The project, aims, values, and desired outcomes are well-developed. They are clear and thorough, and there is evidence that a clinical microsystems approach is used. Aims include examples of projected features and functions. Values include implementation benefits for specific stakeholders. Desired outcomes state the purpose, have a quality focus, and describe the benefits that will occur as a result of implementation.











Obesity among African Americans







Yanet Galan

West Coast University



Obesity among African Americans

The emergence of obesity as a major healthcare problem in the United States has earned it the label of a national epidemic. Data from the Centers for Disease Control and Prevention (CDC) indicate that more than one third of the people in the United States are overweight or obese. This number translates to about 35% of the population. Although the number of the affected is high across all ethnic groups in the country, African Americans are the most affected by chronic disease and obesity. White et al. (2017) state that African American women are disproportionately affected by obesity. Data from NHANES indicate an increase in the prevalence of obesity among African American women in the last two decades. Currently, almost 47.8% of all African American women are considered obese (White et al., 2017). Although obesity is a serious problem among the African American community, there are limited studies that seek to explore the issue and find possible solutions. It is, therefore, important to analyze some of the factors that have led to the emergence of obesity as a national epidemic and the strategies that can be used to address it.
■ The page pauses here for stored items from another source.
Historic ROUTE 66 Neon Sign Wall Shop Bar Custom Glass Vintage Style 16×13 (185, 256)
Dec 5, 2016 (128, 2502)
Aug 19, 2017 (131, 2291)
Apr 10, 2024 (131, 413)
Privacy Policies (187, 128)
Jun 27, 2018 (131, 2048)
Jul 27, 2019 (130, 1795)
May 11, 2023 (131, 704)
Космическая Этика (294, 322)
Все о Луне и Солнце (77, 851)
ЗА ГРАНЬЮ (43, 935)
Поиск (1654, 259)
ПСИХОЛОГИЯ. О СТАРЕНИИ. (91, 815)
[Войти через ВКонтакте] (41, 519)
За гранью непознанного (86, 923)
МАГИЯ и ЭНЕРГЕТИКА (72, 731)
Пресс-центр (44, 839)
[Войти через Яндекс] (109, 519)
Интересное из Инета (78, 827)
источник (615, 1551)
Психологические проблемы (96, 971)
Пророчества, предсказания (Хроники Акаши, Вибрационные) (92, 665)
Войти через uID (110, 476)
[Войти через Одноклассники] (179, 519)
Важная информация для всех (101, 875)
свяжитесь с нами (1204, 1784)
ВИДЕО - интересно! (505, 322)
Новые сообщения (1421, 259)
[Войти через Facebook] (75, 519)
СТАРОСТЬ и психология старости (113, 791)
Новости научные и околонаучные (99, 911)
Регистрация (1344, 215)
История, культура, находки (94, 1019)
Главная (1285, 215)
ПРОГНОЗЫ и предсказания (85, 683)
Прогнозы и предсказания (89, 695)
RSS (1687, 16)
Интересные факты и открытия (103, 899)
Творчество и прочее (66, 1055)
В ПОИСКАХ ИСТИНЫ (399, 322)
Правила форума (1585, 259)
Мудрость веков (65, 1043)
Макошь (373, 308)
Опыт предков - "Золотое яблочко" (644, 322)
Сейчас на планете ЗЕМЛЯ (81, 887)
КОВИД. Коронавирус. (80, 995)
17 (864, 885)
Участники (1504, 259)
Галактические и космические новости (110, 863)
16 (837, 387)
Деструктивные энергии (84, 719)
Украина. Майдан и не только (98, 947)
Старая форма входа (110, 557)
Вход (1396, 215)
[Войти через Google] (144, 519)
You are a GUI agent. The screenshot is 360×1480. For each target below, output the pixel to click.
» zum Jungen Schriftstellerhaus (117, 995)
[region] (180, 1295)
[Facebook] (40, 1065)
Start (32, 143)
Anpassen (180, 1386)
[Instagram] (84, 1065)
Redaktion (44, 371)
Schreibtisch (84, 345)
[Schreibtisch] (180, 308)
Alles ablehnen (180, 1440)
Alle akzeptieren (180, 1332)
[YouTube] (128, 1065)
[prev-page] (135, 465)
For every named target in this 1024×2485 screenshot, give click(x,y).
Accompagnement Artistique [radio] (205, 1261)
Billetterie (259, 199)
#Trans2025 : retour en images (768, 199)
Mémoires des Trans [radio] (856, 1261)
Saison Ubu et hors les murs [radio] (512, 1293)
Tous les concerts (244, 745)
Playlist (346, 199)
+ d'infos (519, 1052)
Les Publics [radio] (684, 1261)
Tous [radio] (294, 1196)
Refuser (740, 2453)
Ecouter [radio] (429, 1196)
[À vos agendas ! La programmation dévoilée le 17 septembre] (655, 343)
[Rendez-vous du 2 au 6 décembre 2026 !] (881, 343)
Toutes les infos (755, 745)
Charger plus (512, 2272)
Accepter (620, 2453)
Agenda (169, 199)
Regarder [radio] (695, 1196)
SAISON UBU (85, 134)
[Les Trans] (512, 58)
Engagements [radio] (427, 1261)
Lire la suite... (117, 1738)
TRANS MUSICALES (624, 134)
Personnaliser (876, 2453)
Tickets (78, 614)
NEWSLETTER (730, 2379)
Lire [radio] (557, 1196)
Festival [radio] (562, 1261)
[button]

Assari, Wisseh, and Bazargan (2019) state that increasing rates of obesity among African American communities and the rest of the country has ignited a national conversation on how to best deal with the crisis. The amount of money and other resources that are being directed towards addressing obesity has forced policy makers and citizens to look for solutions to the health crisis. For example, increasing obesity rates in the United States forced the National Health Institute to spend approximately $857 million in 2014 in obesity research (Assari et al., 2019). The amount of money and resources that have been pumped into obesity research has been o na steady increase over the years. Despite the huge investments in obesity research, the rates of obesity research remain high among African Americans. The analysis of data from CDC shows that the rate of obesity among African Americans is staggering. Therefore, the country, through the relevant agencies should give substantial attention to obesity in African American communities and the rest of the country.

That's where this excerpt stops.